**Short problem 1:** Write out verbatim the lines of the listing, starting with the line containing "Open the 以太网 network graph entry" and going on through the line containing "(x=960, y=322)", both included.

**Page:**
Olivine-Emerald of the Evening 

I was born and raised in Globe, Arizona.  Globe is located just west of the San Carlos Apache Indian Reservation.  Being in such close proximity to the reservation provided cultural and gemological benefits.  One of these benefits was the ability to purchase the gemstone peridot very easily. 

Peridot (pronounced pair-a-doe), comes in varieties of light yellowish green, to intense bright green, to an olive color.  Its natural beauty almost seems to glow.  Peridot is a translucent to transparent gemstone.  It ranges between 6.5 and 7 on Mohs scale of mineral hardness.  Peridot is the gem variety of the mineral Olivine (Mg,Fe)SiO4 (Bernardine).

**Data section:**
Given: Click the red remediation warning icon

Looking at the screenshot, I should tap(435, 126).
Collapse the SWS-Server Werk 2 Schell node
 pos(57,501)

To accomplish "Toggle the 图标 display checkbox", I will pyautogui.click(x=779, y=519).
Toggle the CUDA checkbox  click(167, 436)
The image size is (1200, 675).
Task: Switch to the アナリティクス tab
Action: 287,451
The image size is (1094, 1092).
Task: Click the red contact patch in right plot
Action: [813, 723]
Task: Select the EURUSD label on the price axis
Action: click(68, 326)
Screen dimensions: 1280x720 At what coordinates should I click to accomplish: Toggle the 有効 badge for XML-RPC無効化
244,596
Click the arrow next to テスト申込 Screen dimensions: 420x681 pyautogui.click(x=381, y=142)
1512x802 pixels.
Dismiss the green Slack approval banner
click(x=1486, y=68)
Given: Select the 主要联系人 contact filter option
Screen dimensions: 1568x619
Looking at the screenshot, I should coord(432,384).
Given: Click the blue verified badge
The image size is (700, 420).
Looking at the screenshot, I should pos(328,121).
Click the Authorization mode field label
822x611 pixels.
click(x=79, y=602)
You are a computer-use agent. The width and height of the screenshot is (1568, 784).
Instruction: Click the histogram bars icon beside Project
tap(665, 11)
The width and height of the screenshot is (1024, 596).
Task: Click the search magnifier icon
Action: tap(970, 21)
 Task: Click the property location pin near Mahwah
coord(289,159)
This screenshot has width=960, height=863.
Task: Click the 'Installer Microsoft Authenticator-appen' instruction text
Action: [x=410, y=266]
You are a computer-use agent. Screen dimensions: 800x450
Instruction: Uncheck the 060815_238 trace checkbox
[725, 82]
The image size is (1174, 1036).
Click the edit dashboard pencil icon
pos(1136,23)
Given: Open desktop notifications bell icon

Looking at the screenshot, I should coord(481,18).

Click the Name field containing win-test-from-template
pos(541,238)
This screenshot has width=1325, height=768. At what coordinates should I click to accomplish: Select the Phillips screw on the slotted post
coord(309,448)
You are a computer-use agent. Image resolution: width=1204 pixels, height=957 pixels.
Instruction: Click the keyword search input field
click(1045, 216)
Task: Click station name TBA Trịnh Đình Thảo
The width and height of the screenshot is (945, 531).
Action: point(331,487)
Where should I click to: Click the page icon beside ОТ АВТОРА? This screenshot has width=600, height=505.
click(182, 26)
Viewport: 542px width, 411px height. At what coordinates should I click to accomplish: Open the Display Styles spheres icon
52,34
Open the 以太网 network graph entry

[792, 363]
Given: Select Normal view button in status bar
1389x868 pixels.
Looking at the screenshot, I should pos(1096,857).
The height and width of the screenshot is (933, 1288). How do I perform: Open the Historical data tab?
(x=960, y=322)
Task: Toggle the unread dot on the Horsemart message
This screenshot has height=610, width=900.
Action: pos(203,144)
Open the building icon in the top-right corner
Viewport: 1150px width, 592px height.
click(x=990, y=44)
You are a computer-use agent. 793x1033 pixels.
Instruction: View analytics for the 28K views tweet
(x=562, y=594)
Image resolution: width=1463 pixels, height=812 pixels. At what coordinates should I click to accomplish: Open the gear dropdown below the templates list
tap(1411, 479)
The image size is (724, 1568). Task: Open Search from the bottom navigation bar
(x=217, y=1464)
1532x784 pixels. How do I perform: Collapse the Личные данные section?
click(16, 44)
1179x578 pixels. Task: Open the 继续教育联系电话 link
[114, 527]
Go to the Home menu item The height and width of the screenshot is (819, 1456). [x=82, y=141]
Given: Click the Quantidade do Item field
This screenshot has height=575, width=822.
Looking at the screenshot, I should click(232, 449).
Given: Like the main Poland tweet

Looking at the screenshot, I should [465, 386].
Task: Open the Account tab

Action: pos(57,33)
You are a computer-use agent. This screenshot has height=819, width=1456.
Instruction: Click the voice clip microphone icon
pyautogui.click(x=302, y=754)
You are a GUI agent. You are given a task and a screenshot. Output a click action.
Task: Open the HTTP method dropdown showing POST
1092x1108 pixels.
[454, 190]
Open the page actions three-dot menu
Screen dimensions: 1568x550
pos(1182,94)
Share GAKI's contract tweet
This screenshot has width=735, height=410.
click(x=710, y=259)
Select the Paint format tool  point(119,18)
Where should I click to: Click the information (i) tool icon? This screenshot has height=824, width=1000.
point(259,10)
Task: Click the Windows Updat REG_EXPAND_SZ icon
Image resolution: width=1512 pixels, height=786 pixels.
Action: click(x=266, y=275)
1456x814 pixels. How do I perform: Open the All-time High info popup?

**Short problem 2:** Carry the passage on peridot forward from its last sentence.

**Exercise response 1:**
Open the 以太网 network graph entry

[792, 363]
Given: Select Normal view button in status bar
1389x868 pixels.
Looking at the screenshot, I should pos(1096,857).
The height and width of the screenshot is (933, 1288). How do I perform: Open the Historical data tab?
(x=960, y=322)

**Exercise response 2:**
Photo of Olivine in Basalt

Photo Courtesy of R Weller/Cochise College


Peridot is mined out of volcanic ash, specifically out of the volcanic rock known as basalt.  It has been mined in many areas of the world including Burma, Germany, Brazil, Egypt, New Mexico, California, Arizona, Hawaii, and Pakistan.  Gem quality peridot is mined mostly in large quantities on the San Carlos Apache Indian Reservation in Arizona.  It is rumored that the largest deposits in the world are located in this area.  The peridot is mined mainly in an area referred to as Peridot Mesa.  On the Peridot Mesa the olivine stones are located within a layer of basalt which is about nine to over one hundred feet deep.  The olivine is recovered both after it has naturally weathered out of the basalt layer and by drilling and blasting deep into the basalt layer.  Stones between one carat and four carats are common.  Stones five carats and over are much more valuable and increase in price accordingly.  Peridot can only be mined on the reservation by individual Native Americans or by families of Native Americans from the San Carlos Reservation.  Estimates put the San Carlos production of the world’s Peridot at 80% to 95% (Olson).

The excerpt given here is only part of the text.